Wanted: highly trained, highly paid technicians

Technology: Mechanics of yesterday are being replaced by trained service and repair technicians who can fix the computer-driven automobiles of today.

May 28, 2002|By Ted Shelsby | Ted Shelsby,SUN STAFF

Auto mechanics, or grease monkeys as they were often called, have gone the way of rumble seats and mechanical brakes.

In their place are highly paid computer technicians, and they are in very short supply.

"The market for technicians - we don't call them mechanics anymore - is very competitive," said Peter Kitzmiller, president of the Maryland New Car and Truck Dealers Association, a trade group representing the vast majority the state's 350 franchised new-car dealerships.

"The good ones are like baseball players. They can just about write their own paychecks," Kitzmiller said. "A good technician can make $70,000, $80,000 or $90,000, or more. A lot of them make that."

Industry officials say there is a shortage of 60,000 trained service and repair technicians, and that number is expected to nearly double in five years.

"This is the reason some motorists have to make appointments with their dealers two weeks in advance to have service work done," said Richard Glenn, manager of the Maryland New Car and Truck Dealers Association's Automotive Youth Educational Systems program.

AYES was launched in 1995 by John F. Smith, when he was president and chief executive of General Motors Corp. He is now chairman.

The aim of the national program is to attract young people to careers as automotive technicians. It is a partnership among auto manufacturers, high schools and auto dealerships. It is sponsored by most of the world's largest automakers.

There are seven AYES schools in Maryland, including one at Sollers Point/Southeastern Technical High School in Dundalk.

Jack Westermeyer, an AYES instructor at Sollers Point, said the intention of the plan is twofold: to solve the shortage of technicians and launch students into what can be a rewarding career field.

It works like this: Students in the 10th grade are offered an introductory course in auto repair. It involves one hour and 45 minutes a day learning the basics of such auto systems as electronics, steering and suspension.

The best students, or those Westermeyer calls "the cream of the crop," take more advanced auto repair courses in their junior year and work in the service department of a car dealership over the summer months.

By the time the students reach their senior year, half of the school day is spent working at a dealer's repair shop under the supervision of a mentor. The other half of the day is spent in traditional classes such as English, math and social studies.

Students pay only $345 for a box of tools valued at $3,000. The tool manufacturer and a local car dealership pay the rest. "Each school does things a little different," said Westermeyer, "but this is typical."

Harry Bark, 18, is a graduate of the Sollers Point program, and he believes that he is "set for life." He works at the Al Packer Lincoln/Mercury and Jeep dealership on Belair Road in Baltimore.

Bark said he earns about $25,000 a year. "None of my friends are making anything close to what I'm making," he said during a break from performing a 50,000-mile tuneup on a Jeep Cherokee.

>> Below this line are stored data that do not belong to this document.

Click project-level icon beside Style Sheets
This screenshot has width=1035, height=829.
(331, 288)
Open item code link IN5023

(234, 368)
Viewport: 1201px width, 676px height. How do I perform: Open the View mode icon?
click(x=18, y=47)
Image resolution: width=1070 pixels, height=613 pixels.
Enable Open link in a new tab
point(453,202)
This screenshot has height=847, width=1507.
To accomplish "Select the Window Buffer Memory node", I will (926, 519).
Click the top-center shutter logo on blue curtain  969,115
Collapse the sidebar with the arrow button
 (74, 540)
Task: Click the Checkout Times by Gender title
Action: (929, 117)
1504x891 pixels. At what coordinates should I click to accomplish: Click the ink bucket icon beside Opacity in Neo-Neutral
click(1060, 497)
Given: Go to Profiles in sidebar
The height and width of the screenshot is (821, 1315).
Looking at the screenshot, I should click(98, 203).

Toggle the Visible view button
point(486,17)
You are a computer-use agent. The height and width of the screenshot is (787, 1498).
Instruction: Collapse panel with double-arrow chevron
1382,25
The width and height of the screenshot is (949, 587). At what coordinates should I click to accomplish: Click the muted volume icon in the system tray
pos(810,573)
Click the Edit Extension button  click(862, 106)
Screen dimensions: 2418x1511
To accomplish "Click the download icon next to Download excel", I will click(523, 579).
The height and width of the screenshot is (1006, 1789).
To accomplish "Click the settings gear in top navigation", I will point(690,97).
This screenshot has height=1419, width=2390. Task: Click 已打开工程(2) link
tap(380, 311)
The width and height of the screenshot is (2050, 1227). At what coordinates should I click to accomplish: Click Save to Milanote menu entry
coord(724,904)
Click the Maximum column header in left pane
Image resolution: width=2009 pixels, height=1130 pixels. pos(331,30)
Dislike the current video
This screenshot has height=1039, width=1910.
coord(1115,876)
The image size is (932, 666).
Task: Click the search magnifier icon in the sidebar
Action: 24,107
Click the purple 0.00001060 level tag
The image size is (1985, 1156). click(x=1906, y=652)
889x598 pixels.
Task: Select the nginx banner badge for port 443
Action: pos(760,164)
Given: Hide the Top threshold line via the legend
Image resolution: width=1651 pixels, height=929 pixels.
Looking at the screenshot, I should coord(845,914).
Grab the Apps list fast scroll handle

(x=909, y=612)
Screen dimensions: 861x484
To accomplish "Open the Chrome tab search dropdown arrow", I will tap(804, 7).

"I got into this because I like working on cars," he said. "I didn't realize how much money I could earn. I plan to stay with it, continue training. I can make $90,000 a year."

Buddy Bowman, 16, an 11th-grader at Sollers Point, said he had planned to go on to college, but the auto repair program was a lot more fun. He talks about being able to support a family in the future and believes that in a few years he may be earning more than his father, a steelworker at Sparrows Point.

Glenn said the shortage of technicians dates back more than 10 years. As cars became more sophisticated and computer-driven, he said, many of the older mechanics didn't want to take the training needed to stay on top of their trade.

"You need to understand computers to work on them. There is more computer power in today's cars than on the Apollo 11 moon rocket," Glenn said.

Denise Patton-Pace, a spokeswoman for Automotive Retailing Today, a coalition of auto manufacturers and dealers, blamed the shortage of technicians on stereotyping and parents' misunderstanding. She said a negative image of auto repair has deterred young people from choosing a career under the hood.